Le scanner coronaire est un outil précieux pour détecter la présence de calcium dans les artères coronaires et évaluer les plaques calcifiées qui peuvent signaler un risque cardiovasculaire. Cependant, la présence de calcifications denses et étendues complique fréquemment l’interprétation des images. En effet, ces calcifications entraînent un phénomène appelé "effet blooming" qui donne une fausse impression de l’étendue des plaques et conduit souvent à une surestimation de la sévérité des sténoses dans les artères. Cette surestimation peut nuire à la prise de décision clinique en termes de conduite thérapeutique. Ainsi, bien que le scanner soit performante dans l’identification qualitative du calcium, il est difficile d’en exploiter pleinement l’imagerie quantitative dans les cas de calcifications abondantes ou circonférentielles.
Le conférencier souligne l’importance de l’adaptation des protocoles d’acquisition pour augmenter la qualité diagnostique et limiter l’effet blooming. Par exemple, certains ajustements comme la modification du voltage et de la masse de rayonnement émise permettent d’améliorer le contraste et la résolution. Il rappelle également qu’il faut systématiquement débuter par un score calcique préalable pour cibler ces facteurs et mieux orienter la réalisation de l’angioscanner injecté. Au-delà de cela, le scanner permet aussi de détecter des calcifications ponctiformes de petite taille, conférant un bon potentiel pour identifier des plaques instables ou vulnérables, essentielles pour prédire les événements cardiaques.
Les performances diagnostiques du scanner sont nettement réduites chez les patients avec un score calcique très élevé, où plus de 10 % des segments coronaires peuvent être exclus de l’analyse. Le risque d’erreur augmente notamment lorsque les plaques calcifiées couvrent une large circonférence ou affectent des vaisseaux de petit calibre. En parallèle, certaines avancées technologiques apparaissent prometteuses pour surmonter ces limitations : l’ultra haute résolution avec une finesse pouvant descendre jusqu’à 0,2 mm améliore nettement la visualisation des structures et réduit l’effet blooming. De plus, l’imagerie spectrale et photon-counting offre la capacité innovante de séparer les signaux liés au calcium de ceux liés au contraste sanguin, permettant une cartographie précise des plaques et une interprétation nettement affinée.

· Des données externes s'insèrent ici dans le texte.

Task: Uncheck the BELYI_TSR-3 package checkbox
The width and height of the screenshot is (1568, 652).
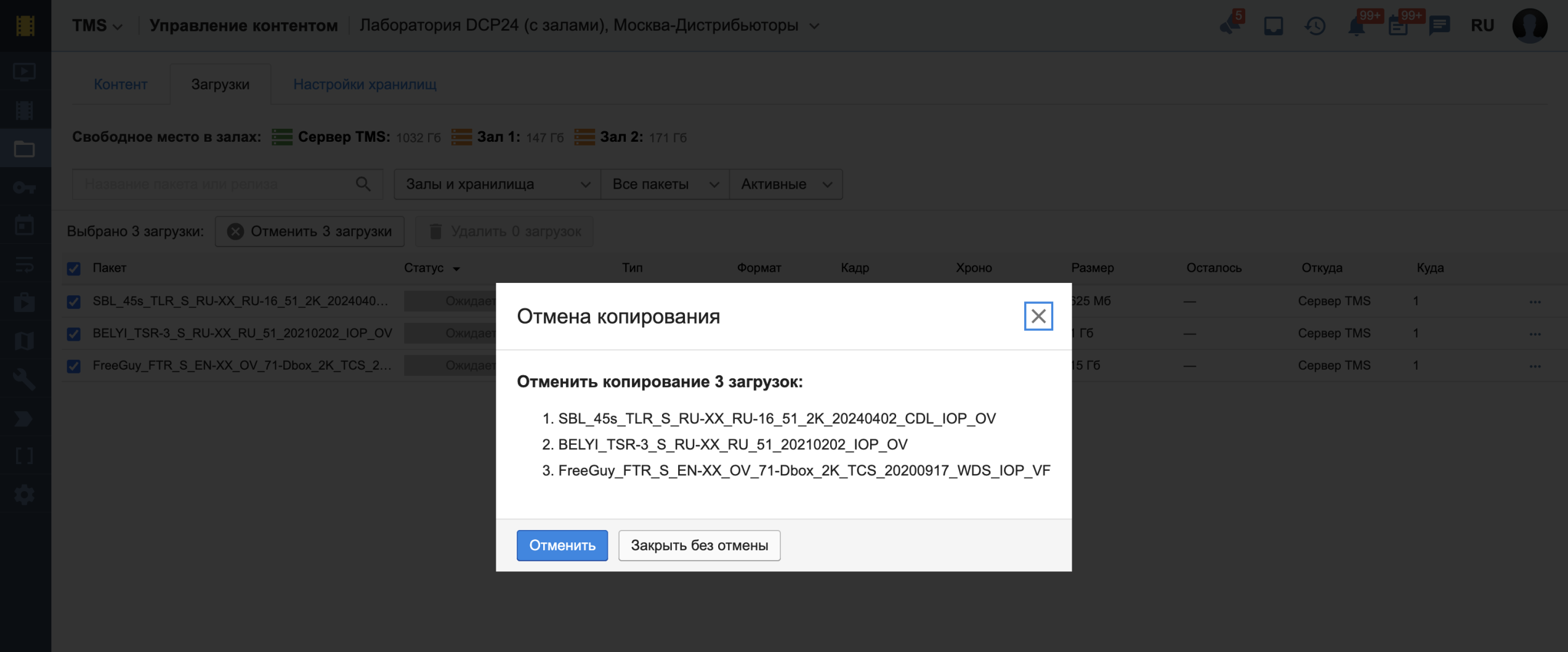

Enfin, si les défis liés au calcium restent un véritable "caillou dans la chaussure" des scannéristes aujourd’hui, il ne faut pas sous-estimer les progrès en cours, notamment dans l’optimisation des protocoles d’acquisition, le traitement des images et le développement d’algorithmes basés sur l’intelligence artificielle. Ces outils permettront de mieux exploiter un scanner coronaire déjà très performant, en affinant notamment la quantification des lésions calcifiées pour une meilleure prise en charge clinique. La conférence insiste sur l’importance de considérer le scanner comme un outil apte à gérer la complexité du calcium tout en restant conscient des limites actuelles et des pistes d’amélioration futures.